On June 17, Secretary of Health and Human Services Kathleen Sebelius announced in a speech in Philadelphia, Pennsylvania that the Centers for Medicare and Medicaid Services (“CMS”) will begin using an electronic predictive modeling program in the fight against health care fraud and abuse. While CMS uses various measures to combat fraud after the fact, this program is designed to identify fraudulent claims prior to payment. The program is set to kick off on July 1.  

Electronic Modeling

CMS has entered into contracts with Northrop Grumman, National Government Services and Federal Network Systems to provide the anti-fraud software, which uses algorithms to spot unusual claims that could be indicative of fraud. The software will track and analyze data related to Medicare and Medicaid claims in order to identify potential fraud before payment is made on the claim. For example, the program will analyze the distance between the beneficiary and provider to assess the likelihood that the claim is legitimate. The analysis then produces an overall risk score for the claim. If the red flags are such that the score reaches a certain threshold, CMS and the Inspector General will review the claim prior to payment. As Secretary Sebelius noted, the system is quite similar to the type used by financial institutions and credit card companies to identify potential fraud, such as a “dozen flat-screen televisions charged to your card in one day.”  

Impact on Providers

Despite the requirement that Medicare pay claims within 30 days, providers can expect that the anti-fraud predictive modeling system will slow payment in certain instances where claims are flagged and then found to be valid.

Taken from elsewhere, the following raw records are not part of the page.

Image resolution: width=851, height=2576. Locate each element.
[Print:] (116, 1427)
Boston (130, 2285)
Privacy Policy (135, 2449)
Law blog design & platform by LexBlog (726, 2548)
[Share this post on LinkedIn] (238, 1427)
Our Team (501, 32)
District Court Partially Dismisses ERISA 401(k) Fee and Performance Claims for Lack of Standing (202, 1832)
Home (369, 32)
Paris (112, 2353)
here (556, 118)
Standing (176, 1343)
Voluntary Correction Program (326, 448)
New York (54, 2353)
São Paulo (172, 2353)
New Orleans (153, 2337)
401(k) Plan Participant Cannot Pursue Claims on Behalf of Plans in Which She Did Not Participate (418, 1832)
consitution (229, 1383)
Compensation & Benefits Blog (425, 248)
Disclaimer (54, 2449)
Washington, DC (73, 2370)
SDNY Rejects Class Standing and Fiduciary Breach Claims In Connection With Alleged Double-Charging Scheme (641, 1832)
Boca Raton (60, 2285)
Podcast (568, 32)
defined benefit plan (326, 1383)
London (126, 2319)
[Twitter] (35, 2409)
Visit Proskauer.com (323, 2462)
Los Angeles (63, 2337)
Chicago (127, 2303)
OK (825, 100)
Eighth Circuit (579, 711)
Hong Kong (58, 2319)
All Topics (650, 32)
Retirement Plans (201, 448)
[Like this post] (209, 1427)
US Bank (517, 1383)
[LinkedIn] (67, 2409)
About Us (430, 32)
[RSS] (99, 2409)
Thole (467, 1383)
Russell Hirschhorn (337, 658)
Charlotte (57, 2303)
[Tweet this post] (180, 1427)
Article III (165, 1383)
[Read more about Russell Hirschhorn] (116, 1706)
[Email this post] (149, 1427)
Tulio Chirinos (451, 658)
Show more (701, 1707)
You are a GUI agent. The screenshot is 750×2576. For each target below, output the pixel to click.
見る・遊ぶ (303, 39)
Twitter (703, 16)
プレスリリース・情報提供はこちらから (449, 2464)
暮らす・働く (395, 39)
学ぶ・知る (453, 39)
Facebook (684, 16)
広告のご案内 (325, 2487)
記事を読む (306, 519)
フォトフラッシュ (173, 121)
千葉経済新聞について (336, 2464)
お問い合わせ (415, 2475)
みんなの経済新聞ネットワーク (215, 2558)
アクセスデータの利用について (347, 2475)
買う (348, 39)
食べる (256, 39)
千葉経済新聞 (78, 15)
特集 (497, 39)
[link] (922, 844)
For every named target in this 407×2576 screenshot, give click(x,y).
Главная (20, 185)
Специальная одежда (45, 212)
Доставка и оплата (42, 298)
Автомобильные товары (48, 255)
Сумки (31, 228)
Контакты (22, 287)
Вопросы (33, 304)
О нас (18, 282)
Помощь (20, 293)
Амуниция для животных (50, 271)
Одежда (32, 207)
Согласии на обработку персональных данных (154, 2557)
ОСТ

The 2010 Small Business Jobs Act permits the Department of Health and Human Services to waive the 30-day payment provision if the claim is identified through the modeling system as potentially fraudulent. Further, some providers will have a higher “base” risk score than others. Certain types of providers that have been identified as particularly susceptible to fraud and abuse will have their claims start with higher risk scores than those of other providers. As CMS moves from “pay and chase” to prevention, providers should be prepared to deal with more questions on the front end, before their claims are paid.